EXERCISE 1
Return everything from "As of December, the" down to "36 years ago." in the fact check on the American jobless rate, copying it word for word.
EXERCISE 2
In the fact check on the American jobless rate, what was the workforce participation rate when Obama took office in January 2009?
EXERCISE 3
Extend the fact check on the American jobless rate, picking up right after its final sentence.

DOCUMENT
Fact checking the American jobless rate

  • By Glenn Kessler The Washington Post
  • Saturday, February 1, 2014 10:14pm
  • Business

“The more than 91 million Americans who are out of the workforce and stuck on the sidelines deserve action on the part of the president and the Senate.”

– Rep. Diane Black, R-Tenn., opinion article in The Tennessean, Jan. 28, 2014

– – –

A confused reader wrote the Fact Checker about this sentence, wondering how it was possible that 91 million Americans could be unemployed.

Black’s assertion came in an opinion article that decried the decline in the worker participation rate. This previously obscure data point has seeped into Republican talking points as the more closely watched unemployment rate showed steady improvement in 2013. The official rate is now 6.7 percent, or about 10.3 million unemployed.

For instance, in the official Republican response to the State of the Union address, Rep. Cathy McMorris Rodgers, R-Wash., asserted, “Last month, more Americans stopped looking for a job than found one.”

And earlier in January, Rep. Lynn Jenkins, R-Kan., said at a news conference: “This Obama economy is holding people back. The workforce participation rate is the lowest that it’s been in 40 years.”

Black, in her article, even recalculated the unemployment rate to account for the decline in the workforce participation rate: “In fact, if the same percentage of people were in the labor force today as there were in 2009, our unemployment rate would be an astronomical 10.8 percent.”

The subtext is that President Barack Obama is to blame for this problem. Is that the case?

The Facts

As of December, the Labor Department’s Bureau of Labor Statistics reports, 62.8 percent of Americans had a job or were actively seeking work. That’s the lowest level since March 1978 – nearly 36 years ago.

When Obama took office in January 2009, the workforce participation rate was 65.7 percent. So there has certainly been a decline. But the rate had already been on a steady downward track since it hit a high of 67.3 percent in the last year of Bill Clinton’s presidency.

A key reason? The composition of the labor force has been affected by the retirement of the leading edge of the baby-boom generation.

In the first five years of George W. Bush’s presidency, the rate fell 1.2 percentage points. Five years into Obama’s presidency, the rate has fallen 2.9 percentage points.

So clearly the decline has been faster under Obama, though again, demographics have played an important role.

The Federal Reserve Bank of Chicago in 2012 concluded that just over half of the post-1999 decline in the participation rate comes from the retirement of the baby boomers. Critically, the research showed that the problem is only going to get worse in the rest of the decade, with retirements accounting for two-thirds of the decline of the participation rate by 2020. In other words, the rate will keep declining, no matter how well the economy does.

Barclays economists, meanwhile, say that just 15 percent of the drop in the labor force stems from people who want a job and are of prime working age (25 to 54). “We view the possibility of a large and sudden return of previously discouraged job seekers to the labor force as remote,” they wrote.

SOURCE MATERIAL
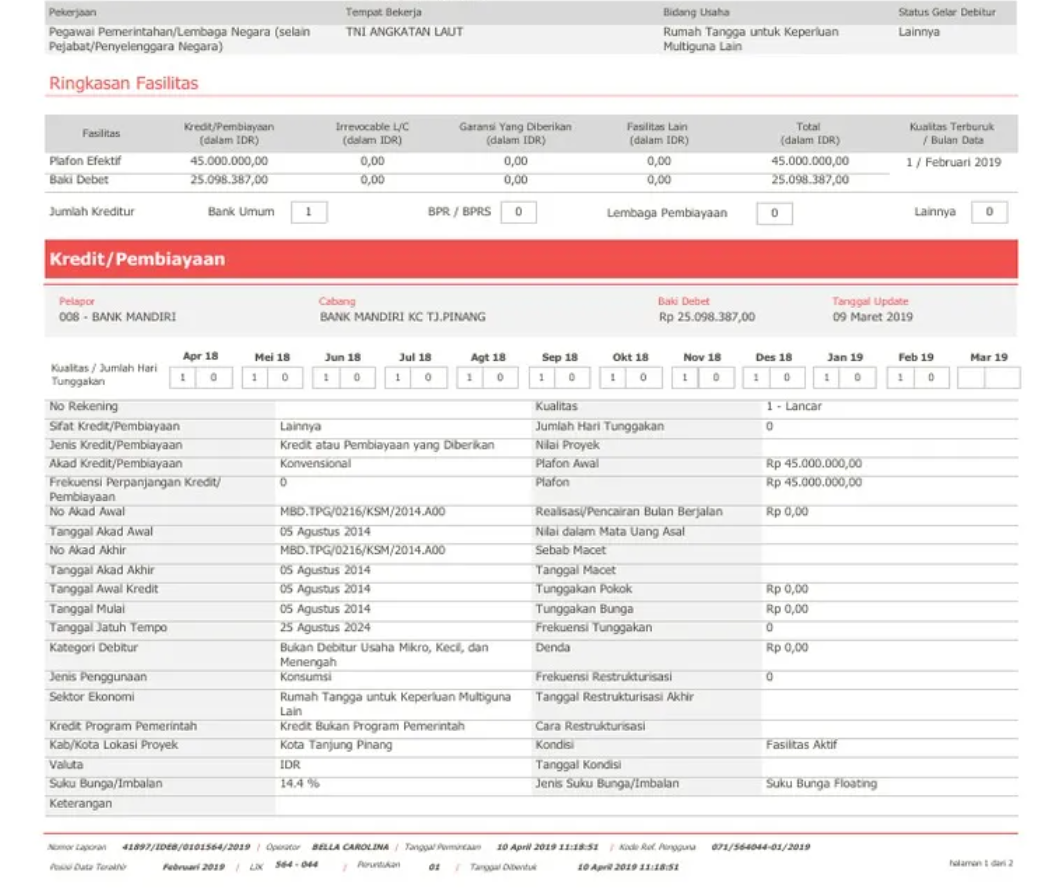Select the workplace TNI ANGKATAN LAUT
Image resolution: width=1059 pixels, height=889 pixels.
[x=404, y=32]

OUTPUT 1
As of December, the Labor Department’s Bureau of Labor Statistics reports, 62.8 percent of Americans had a job or were actively seeking work. That’s the lowest level since March 1978 – nearly 36 years ago.

OUTPUT 2
65.7 percent

OUTPUT 3
Of course, this does not let Obama off the hook.

There are two key indicators that this is not just a demographic story. One, the number of Americans working or actively seeking work has actually fallen faster than demographers had predicted, and two, the participation rate for workers ages 16 to 54 fell sharply during the recession and hasn’t recovered. Some suspect that people are not entering the workforce at the same rate, in part because they are spending more time getting an education.

Now, let’s look closely at Black’s claim that there are “91 million Americans who are out of the workforce and stuck on the sidelines.”

The BLS does show that nearly 92 million Americans are out of the workforce. But dig into the numbers and it is clear that it’s silly to say all of these people are “on the sidelines” and need action from the president and the Congress.

BLS documents show that the civilian noninstitutional population – essentially, people over the age of 16 – is nearly 247 million. The civil labor force is 155 million, with a participation rate of 62.8 percent.

So that leaves nearly 92 million “not in the labor force.” What is that counting?

Essentially, it means everyone above the age of 16 who is not working. The BLS breaks it down even further, and it quickly becomes clear that the vast majority of these people are retired or simply are not interested in working.

6 million want a job now but cannot find one.

2.4 million did not actively search for work.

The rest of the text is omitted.